**Problems:**
a - In the article about Dilma Rousseff's suspension, what was the Senate vote count?
b - Carry on the article about Dilma Rousseff's suspension from its final sentence.

**Passage provided:**
[Begin]

Globo behind coup? Brazil president’s supporters blame impeachment on media

17 May, 2016 14:36 / Updated 9 years ago

Brazil has been plunged into a deepening political crisis, with its first female president suspended after five years in power. Dilma Rousseff’s supporters accuse the dominant media, owned by Brazil’s richest families, of fanning the flames of discord.

The escalating political crisis has driven a wedge between local residents, with anti-Rousseff protesters and crowds of her supporters taking to the streets nearly every day.

On Sunday protesters rallying in support of the suspended leader faced-off with police and rival activists in Sao Paulo.

After the Brazilian Senate voted to impeach Rousseff for breaking budget laws, her supporters took to the streets carrying banners that notably read, among other things "Coup" and "(Network) Globo supported the dictatorship and wants a new coup in Brazil."

Globo's numerous media outlets have been accused of giving voice exclusively to Rousseff's impeachment proponents. 

A graffiti message, created by supporters of former Brazilian President Luiz Inacio Lula da Silva was left on a wall in front of the Globo television station in Brasilia earlier this year in March. The short message said: "Out Globo, putschist."

Globo TV is watched by nearly half of Brazilians daily - that's over 90 million viewers. The Globo group boasts magazines, websites, newspapers and all seem to dislike Rousseff. While anti-Rousseff protests received daily coverage on the national news in Brazil, rallies in her support received virtually no TV news attention, which has been mocked in a .gif image that appeared online.

"They play compliance, they stay quiet about it, they try to hide what is going on and not call things by their name. It is another right that the people are being denied - they are being denied the right to know the truth and stay well informed,” Lucy Pagoda-Quesada, human rights activist, told RT.

Globo rejected the criticism, saying it had granted “both sides the same airtime.

Globo did not support the impeachment in editorials. It declared that, whatever the outcome, everything had to be conducted according to the constitution, which has been the case thus far,” João Roberto Marinho, editorial board chairman of Globo Group, said in a letter published by the Guardian.

Rousseff was suspended from her post for at least 180 days after senators voted 55 to 22 to punish her for manipulating budget data ahead of her re-election in 2014. The left-wing politician claimed that Brazil was in a strong economic position, but since she convincingly won the vote, the economy has unraveled, putting Brazil in the worst recession for decades.

The 68-year-old economist and politician called her removal from office a coup.

[End]

**Data listing:**
[Begin]

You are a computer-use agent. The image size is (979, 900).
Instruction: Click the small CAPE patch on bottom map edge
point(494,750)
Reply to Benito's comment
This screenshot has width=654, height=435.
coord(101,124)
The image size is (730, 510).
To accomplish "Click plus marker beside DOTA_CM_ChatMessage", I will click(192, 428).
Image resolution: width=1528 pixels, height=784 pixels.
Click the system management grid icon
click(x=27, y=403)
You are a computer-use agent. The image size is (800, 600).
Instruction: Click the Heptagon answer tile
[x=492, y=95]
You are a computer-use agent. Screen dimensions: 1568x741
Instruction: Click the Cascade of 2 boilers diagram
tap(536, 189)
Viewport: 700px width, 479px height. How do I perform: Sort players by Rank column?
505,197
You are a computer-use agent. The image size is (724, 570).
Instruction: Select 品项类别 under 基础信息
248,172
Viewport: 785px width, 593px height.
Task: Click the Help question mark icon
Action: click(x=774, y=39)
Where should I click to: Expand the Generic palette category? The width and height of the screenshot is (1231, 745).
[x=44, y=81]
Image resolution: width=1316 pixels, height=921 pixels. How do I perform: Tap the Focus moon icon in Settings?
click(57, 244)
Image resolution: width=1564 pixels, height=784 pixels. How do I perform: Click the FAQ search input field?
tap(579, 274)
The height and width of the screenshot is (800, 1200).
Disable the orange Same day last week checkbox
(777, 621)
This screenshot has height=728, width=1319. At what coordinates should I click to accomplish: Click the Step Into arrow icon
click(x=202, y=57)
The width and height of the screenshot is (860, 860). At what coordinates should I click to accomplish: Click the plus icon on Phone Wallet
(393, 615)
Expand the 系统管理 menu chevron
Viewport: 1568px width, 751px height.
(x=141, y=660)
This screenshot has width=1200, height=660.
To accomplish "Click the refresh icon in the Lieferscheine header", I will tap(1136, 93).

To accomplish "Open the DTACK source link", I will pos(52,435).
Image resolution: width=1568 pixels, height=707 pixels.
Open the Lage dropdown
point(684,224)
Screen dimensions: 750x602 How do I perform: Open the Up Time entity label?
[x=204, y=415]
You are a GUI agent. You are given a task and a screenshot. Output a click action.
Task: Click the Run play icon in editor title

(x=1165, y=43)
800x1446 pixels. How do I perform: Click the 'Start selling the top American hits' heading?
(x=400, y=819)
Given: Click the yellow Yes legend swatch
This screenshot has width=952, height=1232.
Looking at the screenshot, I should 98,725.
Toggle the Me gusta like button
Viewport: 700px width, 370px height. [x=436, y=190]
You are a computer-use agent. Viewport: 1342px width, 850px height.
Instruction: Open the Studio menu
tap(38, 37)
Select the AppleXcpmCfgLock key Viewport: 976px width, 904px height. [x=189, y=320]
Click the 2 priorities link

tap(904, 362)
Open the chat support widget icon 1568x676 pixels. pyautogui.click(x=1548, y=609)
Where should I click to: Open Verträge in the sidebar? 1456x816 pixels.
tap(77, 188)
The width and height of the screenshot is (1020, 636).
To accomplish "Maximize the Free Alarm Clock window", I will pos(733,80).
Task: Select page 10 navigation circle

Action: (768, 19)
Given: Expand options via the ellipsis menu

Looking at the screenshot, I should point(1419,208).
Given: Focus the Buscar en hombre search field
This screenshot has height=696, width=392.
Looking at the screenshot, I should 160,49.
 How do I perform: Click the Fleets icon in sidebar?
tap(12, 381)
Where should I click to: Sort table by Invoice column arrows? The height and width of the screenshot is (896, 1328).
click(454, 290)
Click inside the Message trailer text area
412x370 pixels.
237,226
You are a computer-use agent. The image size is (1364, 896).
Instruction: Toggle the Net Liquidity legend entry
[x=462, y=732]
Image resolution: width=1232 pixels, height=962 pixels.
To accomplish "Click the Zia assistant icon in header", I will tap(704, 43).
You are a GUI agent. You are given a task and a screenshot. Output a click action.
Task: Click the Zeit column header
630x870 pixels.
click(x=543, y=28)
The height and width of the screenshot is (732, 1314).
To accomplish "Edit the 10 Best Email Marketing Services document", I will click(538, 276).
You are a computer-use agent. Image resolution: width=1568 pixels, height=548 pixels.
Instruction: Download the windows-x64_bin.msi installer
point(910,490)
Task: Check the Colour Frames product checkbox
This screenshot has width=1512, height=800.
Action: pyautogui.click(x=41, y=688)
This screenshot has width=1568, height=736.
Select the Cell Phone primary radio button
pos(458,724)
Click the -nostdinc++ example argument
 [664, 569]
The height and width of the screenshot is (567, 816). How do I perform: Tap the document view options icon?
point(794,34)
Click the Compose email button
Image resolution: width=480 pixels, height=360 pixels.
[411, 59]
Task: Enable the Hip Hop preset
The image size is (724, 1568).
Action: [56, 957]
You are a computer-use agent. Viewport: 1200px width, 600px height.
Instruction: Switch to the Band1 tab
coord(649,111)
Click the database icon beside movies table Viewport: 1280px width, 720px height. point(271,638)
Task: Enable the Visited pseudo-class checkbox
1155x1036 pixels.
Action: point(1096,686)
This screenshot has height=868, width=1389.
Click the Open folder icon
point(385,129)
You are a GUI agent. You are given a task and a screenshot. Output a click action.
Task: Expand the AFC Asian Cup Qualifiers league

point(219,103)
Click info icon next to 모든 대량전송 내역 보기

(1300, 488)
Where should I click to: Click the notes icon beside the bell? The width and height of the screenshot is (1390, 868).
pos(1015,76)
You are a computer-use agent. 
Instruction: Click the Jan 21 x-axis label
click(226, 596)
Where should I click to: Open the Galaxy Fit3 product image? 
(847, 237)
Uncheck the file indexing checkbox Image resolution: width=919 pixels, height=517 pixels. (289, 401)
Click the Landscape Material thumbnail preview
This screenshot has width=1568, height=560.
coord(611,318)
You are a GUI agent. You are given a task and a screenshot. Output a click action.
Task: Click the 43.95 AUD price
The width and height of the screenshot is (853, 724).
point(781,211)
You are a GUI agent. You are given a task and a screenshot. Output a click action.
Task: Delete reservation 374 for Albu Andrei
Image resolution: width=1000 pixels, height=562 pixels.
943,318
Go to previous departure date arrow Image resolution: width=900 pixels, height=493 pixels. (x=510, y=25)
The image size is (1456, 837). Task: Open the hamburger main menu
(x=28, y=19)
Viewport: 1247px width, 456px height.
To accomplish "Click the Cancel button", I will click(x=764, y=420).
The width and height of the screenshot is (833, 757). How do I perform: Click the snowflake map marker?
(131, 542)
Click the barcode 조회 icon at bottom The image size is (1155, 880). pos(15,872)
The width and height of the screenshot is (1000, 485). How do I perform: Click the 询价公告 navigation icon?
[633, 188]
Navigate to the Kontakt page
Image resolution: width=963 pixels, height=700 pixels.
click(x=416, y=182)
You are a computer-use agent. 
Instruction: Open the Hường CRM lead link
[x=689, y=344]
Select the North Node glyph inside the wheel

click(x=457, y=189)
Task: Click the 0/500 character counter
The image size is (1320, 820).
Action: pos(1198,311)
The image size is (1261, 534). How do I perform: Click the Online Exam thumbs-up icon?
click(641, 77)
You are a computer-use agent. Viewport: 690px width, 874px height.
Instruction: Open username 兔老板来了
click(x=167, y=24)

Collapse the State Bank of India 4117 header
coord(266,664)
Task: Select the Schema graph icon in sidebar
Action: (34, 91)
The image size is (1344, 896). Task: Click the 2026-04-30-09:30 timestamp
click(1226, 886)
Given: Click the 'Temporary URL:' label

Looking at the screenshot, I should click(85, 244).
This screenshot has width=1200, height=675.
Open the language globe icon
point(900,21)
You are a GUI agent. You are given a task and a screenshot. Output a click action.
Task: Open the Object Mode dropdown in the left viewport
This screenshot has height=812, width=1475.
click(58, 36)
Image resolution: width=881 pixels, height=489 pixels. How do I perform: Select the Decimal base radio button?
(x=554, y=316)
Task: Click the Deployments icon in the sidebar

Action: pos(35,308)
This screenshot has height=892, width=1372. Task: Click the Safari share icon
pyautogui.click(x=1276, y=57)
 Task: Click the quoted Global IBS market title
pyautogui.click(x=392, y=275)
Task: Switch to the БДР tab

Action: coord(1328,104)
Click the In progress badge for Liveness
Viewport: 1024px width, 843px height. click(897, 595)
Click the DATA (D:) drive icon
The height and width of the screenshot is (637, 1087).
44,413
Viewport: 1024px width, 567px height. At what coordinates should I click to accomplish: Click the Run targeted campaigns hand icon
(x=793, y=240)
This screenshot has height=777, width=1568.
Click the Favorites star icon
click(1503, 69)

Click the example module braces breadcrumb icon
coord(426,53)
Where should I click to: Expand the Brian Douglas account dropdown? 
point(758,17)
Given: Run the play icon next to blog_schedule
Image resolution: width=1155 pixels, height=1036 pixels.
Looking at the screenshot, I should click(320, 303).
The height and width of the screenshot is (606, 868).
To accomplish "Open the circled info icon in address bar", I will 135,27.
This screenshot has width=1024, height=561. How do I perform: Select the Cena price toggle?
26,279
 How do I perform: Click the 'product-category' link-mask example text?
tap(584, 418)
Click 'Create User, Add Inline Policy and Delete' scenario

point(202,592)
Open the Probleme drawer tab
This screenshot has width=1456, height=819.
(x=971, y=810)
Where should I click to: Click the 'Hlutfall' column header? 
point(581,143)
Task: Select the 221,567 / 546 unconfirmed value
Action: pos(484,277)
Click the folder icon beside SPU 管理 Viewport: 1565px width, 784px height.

[End]

**Results:**
a - 55 to 22

b -
"So, there is a systematic blockade in that sense that, OK, it creates a propitious environment for a coup. How have they created a propitious environment for a coup? The environment is of impasse, of instability. They created this impasse, that is how it was systematic. I am certain that the impeachment is a process, that the truth is a tentative way of getting, indirectly, to the government or the presidency of the republic. Why? Because they do not have any way of getting to the presidency of the republic by way of a direct vote," Rousseff said

Most of Brazil's largest media outlets also threw their weight behind the 1964 military coup that further enriched the nation’s tycoons. Historical events that occurred from March 31 to April led to the overthrow of President João Goulart. The coup subjected Brazil to a military regime, politically aligned to the interests of Washington. Back then the largest media corporations, led by the Globo Organisation (Latin America's largest mass media group, founded in 1925) also hailed the coup as a much needed blow against the corrupt government.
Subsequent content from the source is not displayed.